フランスを代表する女性政治家だったシモーヌ・ヴェイユの、アカデミー・フランセーズ入り就任式が、フランス学士院で行われました。これで彼女は不死の存在の人と呼ばれるようになったのです。フランス知識人最高峰のアカデミー・フランセーズの会員は、終身会員なのでこのように呼ばれるのです。1650年に創立されてから719人目。

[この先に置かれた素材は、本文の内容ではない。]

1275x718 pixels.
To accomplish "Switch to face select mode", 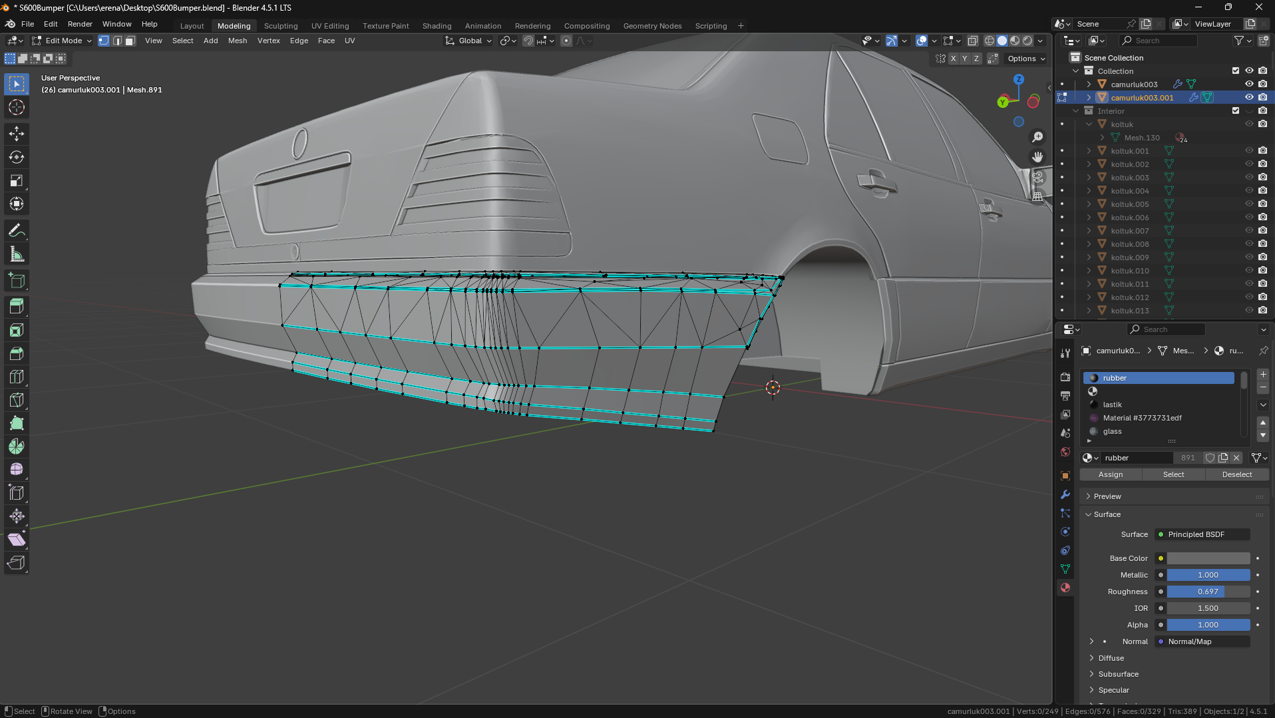I will 130,41.
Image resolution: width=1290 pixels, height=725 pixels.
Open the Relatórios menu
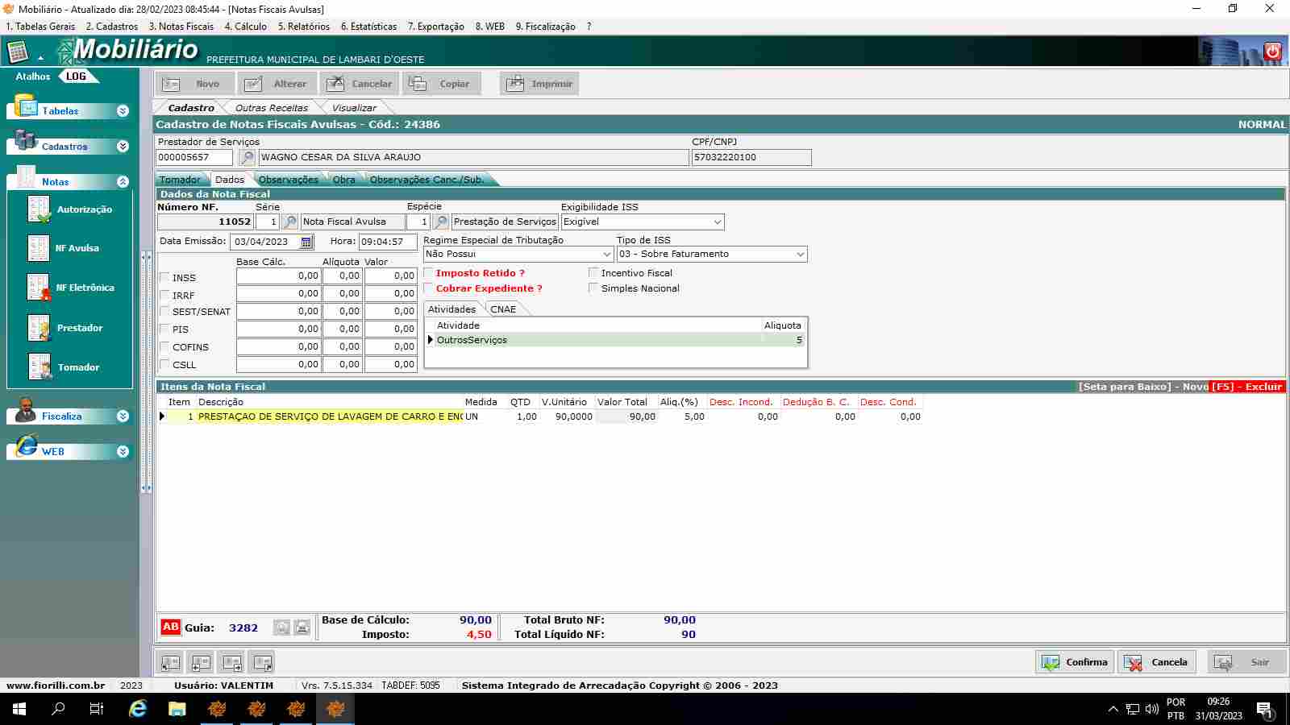[303, 27]
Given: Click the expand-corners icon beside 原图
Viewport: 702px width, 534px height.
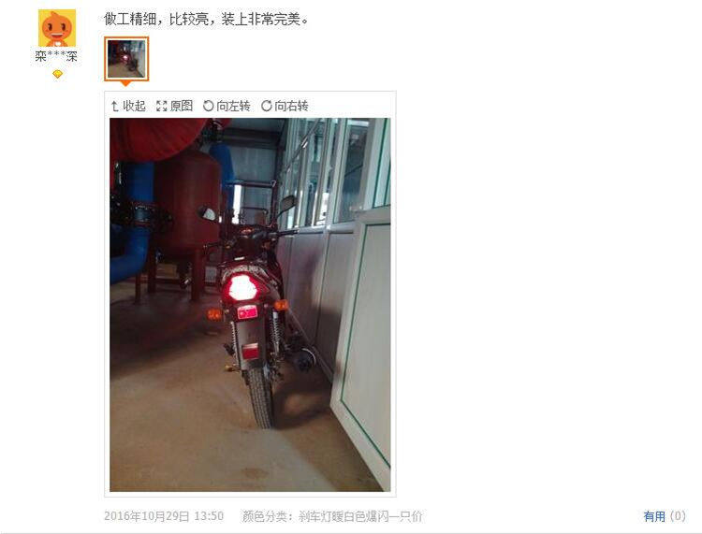Looking at the screenshot, I should pyautogui.click(x=162, y=106).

ユダヤ人であるために、第二次世界大戦のときに強制収容所に連行され、母をそこで失い、父と兄は行方不明。ヴェイユの自伝によると、彼女は「ここで死ぬには美しすぎる」と待遇が良かったという。

戦後政界に入り厚生大臣だったときに、
妊娠中絶の法案を可決させたのはヴェイユの徹夜の熱弁でした。
これにより女性の立場が強くなり、その後ヨーロッパ議会の議長にも就任。こうした男顔負けの業績にもかかわらず、おしゃれで、シャネルスーツを素敵に着こなしている。彼女のスーツ姿は仕事を持つ女性の模範だと、私はあこがれています。

時にはガラパーティとかディナーで見かけることもありますが、
その凛とした全身から無数の輝きの粒子が発散されていて、圧倒されます。席が遠いので言葉を交わすなどということはありませんが、彼女と同じ部屋にいる、同じ空気を吸っているというだけで、その稀に見る知性や不屈の精神、パワーのかけらがもらえそう。

女性大臣が増えているフランスですが、シモーヌ・ヴェイユに匹敵する実力者は他に見当たりません。就任式に彼女が身にまとった制服はカール・ラガフェルド作でフランソワ・ルサージュの刺繍入り。
やはりシモーヌ・ヴェイユは何から何まで本物の人なのです。